Collected data
::::::::::
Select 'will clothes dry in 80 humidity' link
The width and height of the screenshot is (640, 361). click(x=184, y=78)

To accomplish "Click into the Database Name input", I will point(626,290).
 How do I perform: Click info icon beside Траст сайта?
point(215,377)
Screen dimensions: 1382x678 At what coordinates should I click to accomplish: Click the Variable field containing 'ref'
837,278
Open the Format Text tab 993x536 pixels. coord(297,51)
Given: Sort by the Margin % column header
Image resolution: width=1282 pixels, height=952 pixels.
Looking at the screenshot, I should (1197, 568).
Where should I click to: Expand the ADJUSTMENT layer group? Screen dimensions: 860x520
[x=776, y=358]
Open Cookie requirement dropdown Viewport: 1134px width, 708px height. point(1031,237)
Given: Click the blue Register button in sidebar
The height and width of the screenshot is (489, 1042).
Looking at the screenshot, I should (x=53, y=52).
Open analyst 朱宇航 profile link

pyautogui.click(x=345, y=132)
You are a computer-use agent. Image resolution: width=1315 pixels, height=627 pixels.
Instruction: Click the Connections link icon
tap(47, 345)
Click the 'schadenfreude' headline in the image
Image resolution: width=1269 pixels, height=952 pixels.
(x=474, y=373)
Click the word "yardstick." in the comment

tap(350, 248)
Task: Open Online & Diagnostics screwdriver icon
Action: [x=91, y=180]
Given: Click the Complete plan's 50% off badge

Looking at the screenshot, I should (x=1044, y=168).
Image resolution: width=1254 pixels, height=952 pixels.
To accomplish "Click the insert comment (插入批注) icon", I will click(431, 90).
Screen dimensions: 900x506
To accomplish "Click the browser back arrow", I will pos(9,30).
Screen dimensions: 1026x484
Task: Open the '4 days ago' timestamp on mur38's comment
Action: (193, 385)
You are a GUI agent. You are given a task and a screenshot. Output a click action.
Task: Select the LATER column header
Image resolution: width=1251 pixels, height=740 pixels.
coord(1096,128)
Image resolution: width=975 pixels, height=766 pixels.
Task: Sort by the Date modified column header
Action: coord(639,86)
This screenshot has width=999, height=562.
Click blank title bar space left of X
::::::::::
Problem to work on → Reproduce all entries exactly, leaving each one whole.

Answer below →
Select 'will clothes dry in 80 humidity' link
The width and height of the screenshot is (640, 361). click(x=184, y=78)

To accomplish "Click into the Database Name input", I will point(626,290).
 How do I perform: Click info icon beside Траст сайта?
point(215,377)
Screen dimensions: 1382x678 At what coordinates should I click to accomplish: Click the Variable field containing 'ref'
837,278
Open the Format Text tab 993x536 pixels. coord(297,51)
Given: Sort by the Margin % column header
Image resolution: width=1282 pixels, height=952 pixels.
Looking at the screenshot, I should (1197, 568).
Where should I click to: Expand the ADJUSTMENT layer group? Screen dimensions: 860x520
[x=776, y=358]
Open Cookie requirement dropdown Viewport: 1134px width, 708px height. point(1031,237)
Given: Click the blue Register button in sidebar
The height and width of the screenshot is (489, 1042).
Looking at the screenshot, I should (x=53, y=52).
Open analyst 朱宇航 profile link

pyautogui.click(x=345, y=132)
You are a computer-use agent. Image resolution: width=1315 pixels, height=627 pixels.
Instruction: Click the Connections link icon
tap(47, 345)
Click the 'schadenfreude' headline in the image
Image resolution: width=1269 pixels, height=952 pixels.
(x=474, y=373)
Click the word "yardstick." in the comment

tap(350, 248)
Task: Open Online & Diagnostics screwdriver icon
Action: [x=91, y=180]
Given: Click the Complete plan's 50% off badge

Looking at the screenshot, I should (x=1044, y=168).
Image resolution: width=1254 pixels, height=952 pixels.
To accomplish "Click the insert comment (插入批注) icon", I will click(431, 90).
Screen dimensions: 900x506
To accomplish "Click the browser back arrow", I will pos(9,30).
Screen dimensions: 1026x484
Task: Open the '4 days ago' timestamp on mur38's comment
Action: (193, 385)
You are a GUI agent. You are given a task and a screenshot. Output a click action.
Task: Select the LATER column header
Image resolution: width=1251 pixels, height=740 pixels.
coord(1096,128)
Image resolution: width=975 pixels, height=766 pixels.
Task: Sort by the Date modified column header
Action: coord(639,86)
This screenshot has width=999, height=562.
Click blank title bar space left of X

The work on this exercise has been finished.